Well there's nothing gutless about Snow White and the Huntsman, a special-effects-laden take on the old story that positively oozes bile.
Charlize Theron takes the key role of Queen Ravenna, a beautiful sorceress who has usurped and ruined a once happy and prosperous kingdom.
When Princess Snow White (Kristen Stewart) was a little girl, her kindly mother fell ill and died, and her father, King Magnus, was beguiled by Ravenna, who wormed her way into his affections by pretending to be a war hostage, then killed him on their wedding night and seized power.
Nice, and poor, Snow White is thrown into a dungeon where she grows up in total ignorance of the wider world.
Ravenna is almost as obsessed with looking young and pretty as your average Californian, and keeps her complexion in tip-top condition by sucking the vim from the kingdom's female population.
By the time Snow White reaches womanhood, Ravenna has almost run out of victims, and her precious mirror tells her that she'll stay young forever if she eats Snow White's heart.

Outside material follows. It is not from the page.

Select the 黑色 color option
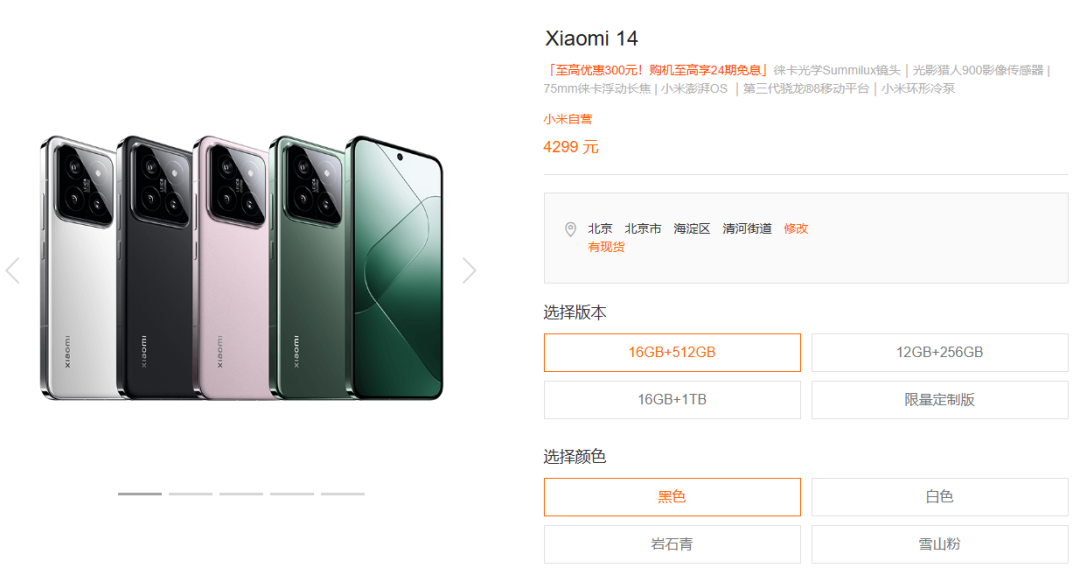The width and height of the screenshot is (1080, 575). point(672,496)
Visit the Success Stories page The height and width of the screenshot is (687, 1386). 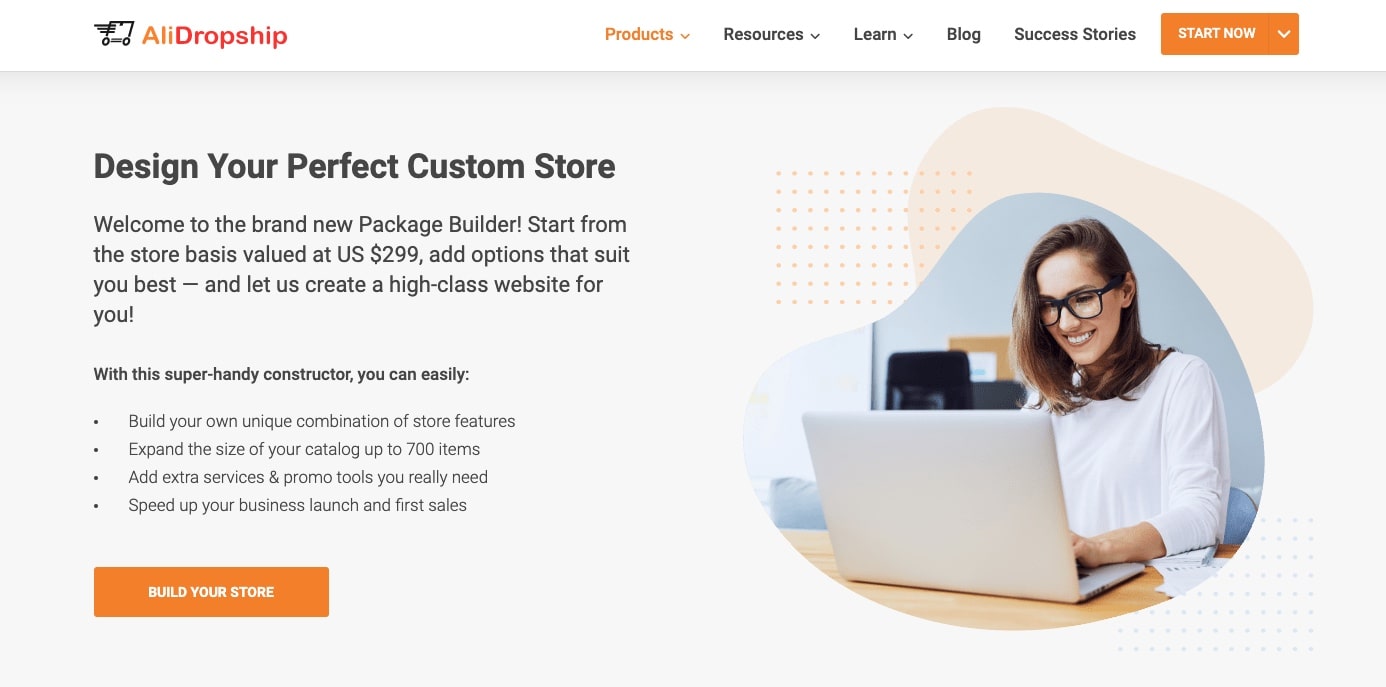click(1075, 34)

Ravenna's just getting out the knife and fork when Snow White escapes from her cell and manages to flee the castle, losing her pursuers in the Dark Forest. Things look bleak till a handsome but dissolute huntsman called Eric (Chris Hemsworth) finds her and reluctantly agrees to help.
She asks him to take her to the castle of Duke Hammond (Vincent Regan), a nobleman who's resisted Ravenna's reign. But after the pair are ambushed by a gang of kvetching dwarves, an unlikely alliance is formed that will threaten Ravenna's grip on power.
Though it loses its way a little in the middle, Rupert Sanders' film has a nicely nightmarish atmosphere that's in keeping with the gruesome Grimm traditions.
The special effects surrounding Ravenna's displays of power are spectacular: she appears here and there at will, and vanishes in a scattering of cawing CGI crows.
The film's design is nicely gothic overall, and Theron certainly looks the part as the endlessly vain queen.
She's not given that much to hang on to in terms of character, however, and seems a little stiff here, perhaps as a consequence of having to affect an RP English accent.
Poor Hemsworth is asked to approximate something Scottish, and falls well short with a halting and distracting burr. But Stewart handles her English lilt surprisingly well.
I would imagine that Midgets Equity were not especially happy with the casters of this film, because instead of being played by actual small people, the seven dwarves are interpreted by the classy likes of Ian McShane, Bob Hoskins, Toby Jones, Nick Frost, Eddie Marsan and Ray Winstone, with Johnny Harris and Brian Gleeson bringing up the rear.
I'm not sure how they were rendered little on the screen, but it's done seamlessly, and Ray Winstone is the standout dwarf, mainly because he's given a string of scatological jokes to play with.
Overall, though, a sense of humour is the one area in which this film is sadly wanting.
It's all a bit portentous and Wagneresque and even vaguely messianic for a simple fairytale, but it does look great.
And though Stewart has her limitations as an actress, she's quite good here in what is essentially a symbolic role, and looks softer and prettier than usual.